遠處,那三道剛剛重傷的身影,此刻臉色慘白如紙。

伏天穹、白千秋、補天缺三大帝族之主,對視一眼,眼中滿是驚恐!

逃!

必須逃!

這個念頭剛起,三人便已化作三道流光,向三個不同方向瘋狂逃竄!

“沒讓你們走。”

但此時,一道淡漠的聲音,如同天憲,在他們耳邊響起!

嗡!

方圓萬裏之內的虛空,瞬間凝固!

三人如同被無形的鎖鏈死死纏住,定在半空,動彈不得!

“天帝子饒命!”

伏天穹嘶聲求饒!

“我伏天帝族願臣服!願永世為奴!”

“我們錯了!求天帝子開恩!”

白千秋和補天缺也瘋狂求饒!

葉玄甚至沒有看他們一眼。

他隻是輕輕抬了抬手指。

嗤!嗤!嗤!

虛空中,無數道無形的力量交錯而過!

那三道身影,連同他們身後的帝族法相,同時崩碎!

血霧炸開,消散於天地之間!

三大帝族之主,就此隕落!

全場,落針可聞。

那些跪伏的帝族修士,一個個渾身僵硬,額頭冷汗涔涔而下。

太恐怖了!

抬手之間,三大九劫巔峰,形神俱滅!

葉玄緩緩收回手,目光掃過下方那片黑壓壓的人群。

“不論什麽帝族。”

他開口,聲音平靜,卻如同寒窟。

“敢忤逆本帝子者。
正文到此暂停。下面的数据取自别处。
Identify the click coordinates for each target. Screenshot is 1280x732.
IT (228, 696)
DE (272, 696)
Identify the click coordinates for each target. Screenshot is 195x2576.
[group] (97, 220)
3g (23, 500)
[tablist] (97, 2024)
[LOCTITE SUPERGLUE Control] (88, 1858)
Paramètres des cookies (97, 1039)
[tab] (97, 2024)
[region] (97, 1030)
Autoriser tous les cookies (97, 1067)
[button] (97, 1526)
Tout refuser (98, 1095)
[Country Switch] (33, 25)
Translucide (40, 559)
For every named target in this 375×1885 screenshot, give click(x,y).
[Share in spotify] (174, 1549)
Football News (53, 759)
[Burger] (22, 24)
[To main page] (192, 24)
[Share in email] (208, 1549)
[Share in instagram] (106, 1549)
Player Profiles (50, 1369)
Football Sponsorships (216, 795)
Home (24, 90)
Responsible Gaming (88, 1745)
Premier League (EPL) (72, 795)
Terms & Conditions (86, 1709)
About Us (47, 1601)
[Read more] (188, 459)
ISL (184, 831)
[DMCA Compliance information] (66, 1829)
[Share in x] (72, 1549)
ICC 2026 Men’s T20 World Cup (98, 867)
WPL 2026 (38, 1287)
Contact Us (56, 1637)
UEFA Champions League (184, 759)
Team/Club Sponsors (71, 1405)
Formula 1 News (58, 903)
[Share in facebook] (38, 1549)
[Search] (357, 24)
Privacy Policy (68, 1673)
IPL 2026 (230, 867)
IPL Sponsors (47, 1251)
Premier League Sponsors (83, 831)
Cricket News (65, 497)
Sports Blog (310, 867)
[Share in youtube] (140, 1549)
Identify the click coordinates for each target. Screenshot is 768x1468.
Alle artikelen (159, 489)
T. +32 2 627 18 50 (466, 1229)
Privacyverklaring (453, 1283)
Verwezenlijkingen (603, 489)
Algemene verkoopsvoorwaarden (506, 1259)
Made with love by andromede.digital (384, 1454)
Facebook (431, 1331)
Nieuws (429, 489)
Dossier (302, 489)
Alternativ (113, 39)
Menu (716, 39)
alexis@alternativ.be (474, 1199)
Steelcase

”

他雙眸微眯。

“這就是下場!”

那聲音,在血骨海上空久久回**。

沒有人敢應聲。

沒有人敢抬頭。

隻有無盡的敬畏與恐懼,如同潮水般彌漫開來。

葉玄不再看他們。

他轉身,帶著十位帝女,化作流光,消失在天際盡頭。

……

天庭,天虛宮。

轟!

整座宮殿都在劇烈震顫!

殿中,葉巡瘋狂咆哮,周身氣息暴走,將周圍的陳設盡數震成齏粉!

“為什麽!!”

“為什麽!!”

他雙眸血紅,麵容扭曲如惡鬼。

“葉玄!你為什麽還沒死!!”

“四萬年了!你為什麽還要回來!!”

殿外,密密麻麻的修士跪了一地,一個個大氣不敢喘,額頭抵地,瑟瑟發抖。

帝子暴怒,誰也不敢在這個時候觸黴頭。

良久。

殿中的咆哮聲,終於漸漸平息。

葉巡站在一片狼藉之中,大口喘息,周身氣息紊亂。

他低著頭,雙拳緊握,指甲深深刺入掌心。

鮮血,順著指縫滴落。

“嗬嗬……”

一道輕笑,忽然在殿中響起。

那聲音虛幻飄渺,仿佛與虛空融為一體。

葉巡猛然抬頭!

一道血袍身影,不知何時出現在他身後!

那身影虛幻不定,麵容隱在血霧之中,隻有一雙眸子,閃爍著詭異的紅光。

“葉巡……”

那血袍身影開口,聲音沙啞而陰森。

“現在,你還不作決定麽?”

葉巡死死盯著他。

“還讓我修煉你族秘法?”

他冷笑一聲,聲音中滿是譏諷。

“你沒看到嗎?”

“那葉玄,根本就不怕你們天魔!”

“他是仙體!注定要成仙的存在!”

“仙體又如何?”血袍身影嗤笑一聲,語氣中滿是輕蔑。

“我天魔族祖上,可屠仙斬神!”

葉巡瞳孔微縮。

“屠仙斬神?!”

“你確定?!”

“當然。”

血袍身影負手而立,虛幻的身形微微晃動。

“你以為你們這天外天很強?”

“告訴你,這一界,在萬界之中,隻算尋常。”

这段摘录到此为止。